Le calcul de la RU et du DE nécessitent de combiner pour chaque mois des données de températures et de rayonnement solaire afin de calculer des ETP avec la formule de Turc (Turc, 1961), ainsi que des précipitations et des valeurs de réserve en eau maximale des sols afin d’estimer le stock d’eau disponible. Les modèles de ces différentes données ont été élaborés au sein de l’UMR SILVA selon une méthodologie propre à chacune d’entre elles (Bertrand et al, 2011, Piedallu et al, 2007, 2011, 2013). Les modèles climatiques (pluie, température, rayonnement solaire) ont pour caractéristique d’essayer de prendre en compte au mieux les effets topographiques, y compris locaux. Le modèle de RUM intègre la profondeur du sol, la texture, et la charge en cailloux. Des cartes ont été produites pour chacune des variables à l’aide de ces modèles, au pas de 50 mètres pour les températures et le rayonnement solaire, au pas de 500 m pour les RUM et au pas du kilomètre pour les précipitations. Les bilans en eau ont été calculés au pas de 50m, puis les valeurs ont été agrégées au pas kilométrique. Les valeurs fournies correspondent aux moyennes mensuelles pour une saison ou l’année entière, calculées pour la période 1961-1990.

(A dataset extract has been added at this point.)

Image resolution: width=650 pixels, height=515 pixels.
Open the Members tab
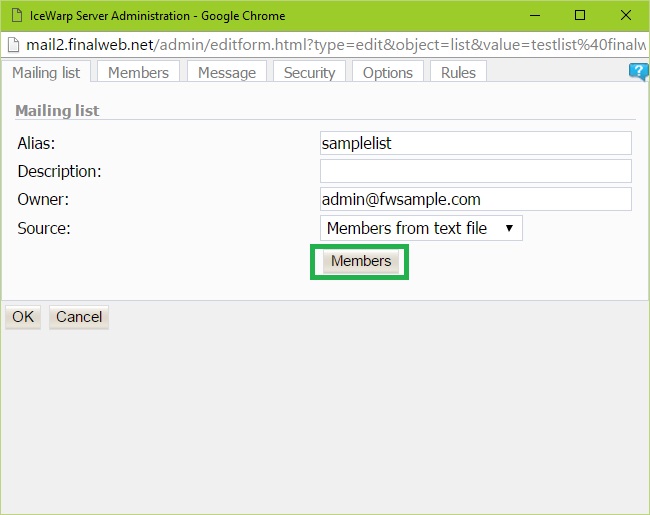coord(138,72)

Principales limites d’utilisation

Le bilan en eau des sols est complexe à calculer et le modèle mis en œuvre pour la réalisation des cartes est une version très simplifiée. Les données de climat utilisées correspondent à celles observées au sommet de la canopée. La profondeur d’enracinement, les flux latéraux en eau, l’interception du couvert végétal ou les effets liés à la neige ne sont pas pris en compte bien que leur effet puisse être important. De même, l’approche mensuelle et la prise en compte de la RUM dans le premier mètre de sol uniquement, constituent des limites certaines.

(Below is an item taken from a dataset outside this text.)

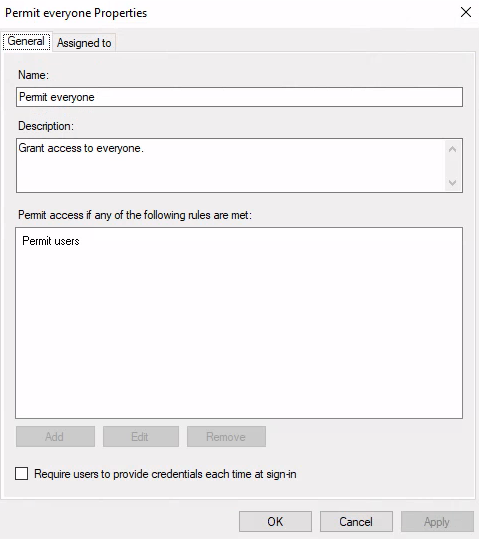Click the Add rule button
Image resolution: width=479 pixels, height=539 pixels.
click(x=55, y=437)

Les données mises à disposition ont été calculées à l’aide de modèles présentant des imprécisions non homogènes dans l’espace. Il n’est pas possible de valider les réserves utiles, faute de mesures indépendantes. Par contre, chacune des composantes du modèle de bilan hydrique ont été validées séparément avec un jeu de données spécifiques, permettant de déterminer la qualité des prédictions à l’échelle de la France. On obtient pour les précipitations annuelles un R² de 0,78 sur la donnée annuelle avec une RMSE de 136 mm (pour des valeurs moyennes de la période 1996-2007, variant principalement entre 300 et 2400 mm, mesurées sur 471 postes). Le moins bon modèle est obtenu en décembre (R² = 0,66) et le meilleur en juillet (R² = 0,85). Une validation sur 88 postes avec des mesures de Météo-France donne pour le rayonnement solaire annuel un R² de 0,82 avec une RMSE de 227 MJ/m² (pour une donnée variant principalement entre 2500 et 6800 MJ/m²). Les meilleures prédictions sont obtenues en hiver (R² = 0,89 pour janvier et décembre), les valeurs les plus faibles étant obtenues en été. On a ainsi un R² de 0,82 pour mars, de 0,62 pour juin, et 0,73 pour septembre. Pour les températures, une validation du modèle a été faite pour la période 1996-2007 à partir de mesures sur 493 postes, on obtient un R² de 0,93 sur la donnée annuelle avec une RMSE de 0,54°C (pour des valeurs variant principalement entre -10 et + 16°C). Le moins bon modèle est obtenu en juin (R² = 0,91) et le meilleur en mars (R² = 0,94). Les RUM sont plus difficiles à valider (R² obtenu = 0,35, RMSE = 33,9 mm pour une RUM estimée sur le premier mètre de sol, variant entre 0 et 150 mm) du fait de la forte hétérogénéité locale au sein d’un même pixel, mais aussi à cause de leur estimation qui est probablement soumise à des imprécisions nettement plus importantes que pour les variables climatiques qui sont plus faciles à mesurer.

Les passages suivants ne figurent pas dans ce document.